= Elaine Rich =

American computer scientist

Elaine Alice Rich is an American computer scientist, known for her textbooks on artificial intelligence and automata theory and for her research on user modeling. She is retired as a distinguished senior lecturer from the University of Texas at Austin.

==Education and career==
Rich is the daughter of applied mathematician Robert Peter Rich. She majored in linguistics and applied mathematics at Brown University, graduating magna cum laude in 1972. She completed her Ph.D. at Carnegie Mellon University in 1979. Her doctoral dissertation, Building and Exploiting User Models, was supervised by George G. Robertson.

She joined the University of Texas at Austin as an assistant professor in 1979, but in 1985 moved to the Microelectronics and Computer Technology Corporation (MCC) as a researcher in the Human Interface Laboratory and Knowledge-Based Natural Language Project. At MCC she became director of the Artificial Intelligence Laboratory in 1988. She left MCC in 1993. In 1998 she returned to the University of Texas as an adjunct associate professor, and in 2000 became a senior lecturer. During her time at UT, she developed an interactive textbook, FREGE (Fundamentals of Reasoning for the Electronic Age), which was utilized in a course at the university.
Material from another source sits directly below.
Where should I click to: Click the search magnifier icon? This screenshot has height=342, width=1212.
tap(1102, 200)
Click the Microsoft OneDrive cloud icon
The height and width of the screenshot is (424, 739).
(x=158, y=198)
She retired from UT at the end of 2016.

==Books==
Rich is the author of:
- Artificial Intelligence (McGraw-Hill, 1983; 2nd ed., with K. Knight, 1991; 3rd. ed, with K. Knight and S. B. Nair, 2009)
- Automata, Computability, and Complexity: Theory and Applications (Prentice-Hall, 2008)

==Recognition==
Rich was named a Fellow of the Association for the Advancement of Artificial Intelligence in 1991.